For angular intra prediction modes for which reference line indices have been derived (not signaled), the prediction sample values are generated using a weighted sum of a plurality of predictors, each of which is a predictor generated using one of a plurality of reference lines.

In one example, the weighted sum uses {3, 1} weights applied to predictors generated from the first reference line and the second reference line, respectively.

In another example, the weights depend on block size, block width, block height, sample position within the current block to be predicted, and/or intra prediction mode.

In one example, for a given angular prediction mode with odd indices, the first reference line is used to generate one prediction block unit Pred₁And the second reference line is used to generate another prediction block unit. Then, the final prediction value of each pixel in the current block unit is a weighted sum of the two generated prediction block units. This process can be represented by equation (4-1), where W is for all pixels in the same block_iThe values of (a) are the same. For different blocks, W_iMay be the same (independent of intra prediction mode and block size) or may depend on intra prediction mode and block size.

Alternatively, at block S1117, the number of intra prediction modes for each reference line is derived from the difference between the reference samples in that reference line. Methods of measuring differences include, but are not limited to, gradient, SATD, SAD, MSE, SNR, and PSNR.

If the upper row and the left column of the reference sample are very similar, the number of patterns can be reduced to 4, 9, 17 or 35 patterns. These 4 modes are a planar mode, a DC mode, a vertical mode, and a horizontal mode.

If only the upper row of the reference sample is very similar, the mode in the vertical-like prediction mode is downsampled. In a special case, only the mode 50 is retained, and the modes 35 to 49 and 51 to 66 are excluded. In order to make the total intra prediction mode 9, 17, or 35, the intra prediction modes in the horizontal direction are reduced accordingly.

Otherwise, if only the left columns of the reference sample are very similar, the pattern in the horizontal-like direction is downsampled. In a special case, only the mode 18 is retained, and the modes 2 to 17 and 19 to 33 are excluded. In order to make the total intra prediction mode 9, 17, or 35, the intra prediction mode in the vertical direction is reduced accordingly.

Fig. 12 shows a flowchart 1200 according to an example embodiment.

At block S1201, each sample in the current reference line is smoothed based on the neighboring sample in the current line and its neighboring reference line (S) of the current line. Here, the index of the nearest reference line is denoted as 1.

At block S1202, for each pixel in the current line, all pixels in the reference lines 1-L may be used to smooth the pixels in the current line. L is the maximum allowed reference line number for intra prediction, and L can be 1 ~ 8.

At block S1203, for the boundary pixels, they may or may not be filtered. If the boundary pixels are filtered, each boundary pixel in the same reference line uses the same filter. Boundary pixels in different reference lines may use different filters. For example, boundary pixels in a first reference line may be filtered by a [3, 2, 2, 1] filter, boundary pixels in a second reference line may be filtered by a [2, 3, 2, 1] filter, boundary pixels in a third reference line may be filtered by a [1, 2, 3, 2] filter, and boundary pixels in a fourth reference line may be filtered by a [1, 2, 2, 3] filter.

At block S1204, for other pixels, the pixels in each reference line may use the same filter, while the pixels in different reference lines may use different filters. Alternatively, different filters may be used for pixels in different locations for other pixels.
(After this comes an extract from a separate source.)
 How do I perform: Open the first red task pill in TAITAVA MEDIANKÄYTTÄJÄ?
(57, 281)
But these filters are predefined and the encoder does not need to signal the index of the filter.

At block S1205, the filtering operation for each reference line may alternatively be an intra prediction mode and depend on the transform size. The filtering operation is enabled only when the intra-prediction mode and the transform size satisfy certain conditions. For example, when the transform size is equal to 4x4 or less, the filtering operation is disabled.

At block S1206, alternatively, the filter used to smooth each pixel may have an irregular filter support shape in addition to a rectangular shape. The filter support shape may be predefined and may depend on any information available to both the encoder and decoder, including but not limited to: reference line index, intra mode, block height and/or width.
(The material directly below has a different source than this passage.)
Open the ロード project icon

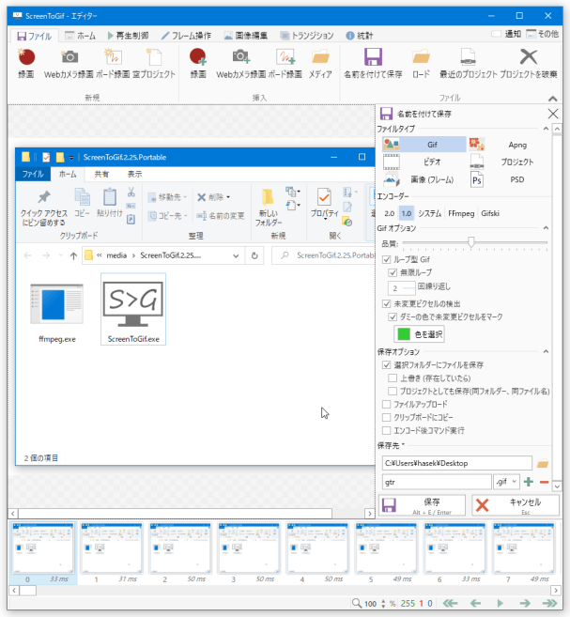421,63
Alternatively, at block S1207, for each pixel in the first reference line, the pixel may be smoothed using the pixels in the first and second reference lines. For each pixel in the second reference line, the pixel may be smoothed using the pixels in the first reference line, the second reference line, and the third reference line. For each pixel in the third reference line, the pixel in the second reference line, the third reference line, and the fourth reference line may be used to smooth the pixel. For each pixel in the fourth reference line, the pixel in the third reference line and the fourth reference line may be used to smooth the pixel. In other words, for pixels in the first and fourth reference lines, each pixel is filtered using pixels in two reference lines, and for pixels in the second and third reference lines, each pixel is filtered using pixels in three reference lines.

For example, the filtered pixels in the second and third reference lines may be calculated according to equations 4-2 through 4-5.
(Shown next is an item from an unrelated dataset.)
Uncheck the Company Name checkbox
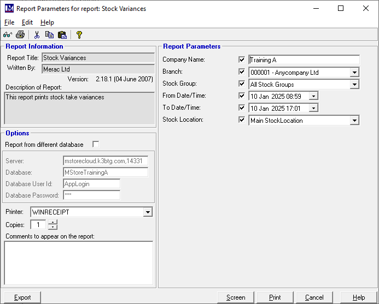 point(242,59)
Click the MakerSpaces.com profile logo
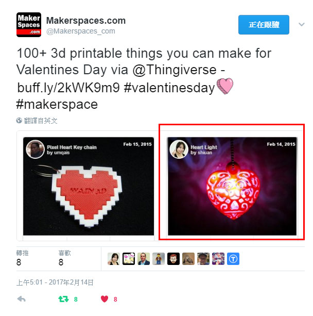This screenshot has height=316, width=313. [x=29, y=25]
p′(x,y)＝(p(x-1,y)+p(x,y-1)+p(x,y+1)+p(x+1,y)+4*p(x,y))＞＞3

(equation 4-2)

p' (x, y) ═ p (x, y +1) -p (x, y-1) + p (x, y)) (equation 4-3)

p′(x,y)＝(p(x-1,y)+p(x-1,y-1)+p(x-1,y+1)+p(x,y-1)+p(x,y+1)+p(x+1,y-1)+p(x+1,y)+p(x+1,y+1)+8*p(x,y))＞＞4

(equations 4-4)

The filtered pixels in the first reference line may be calculated according to equations 4-6 through 4-10.

p′(x,y)＝(p(x-1,y)+p(x,y-1)+p(x+1,y)+5*p(x,y))＞＞3

(equations 4 to 6)

p′(x,y)＝(p(x-1,y)+p(x,y-1)+p(x+1,y)+p(x,y))＞＞2

(equations 4 to 7)

p′(x,y)＝(2p(x,y)-p(x,y-1))

(equations 4 to 8)

p′(x,y)＝(p(x-1,y)+p(x-1,y-1)+p(x,y-1)+p(x+1,y-1)+p(x+1,y)+3*p(x,y))＞＞3

(equations 4 to 9)

The filtered pixels in the fourth reference line may be calculated according to equations 4-11 through 4-15.

p′(x,y)＝(p(x-1,y)+p(x,y+1)+p(x+1,y)+5*p(x,y))＞＞3

(equations 4 to 11)

p′(x,y)＝(p(x-1,y)+p(x,y+1)+p(x+1,y)+p(x,y))＞＞2

(equations 4 to 12)

p′(x,y)＝(2p(x,y)-p(x,y+1))

(equations 4 to 13)

p′(x,y)＝(p(x-1,y)+p(x-1,y+1)+p(x,y+1)+p(x+1,y+1)+p(x+1,y)+3*p(x,y))＞＞3

(equations 4 to 14)

In addition, rounding (e.g., to zero, to positive infinity, or to negative infinity) may be added to the above calculations.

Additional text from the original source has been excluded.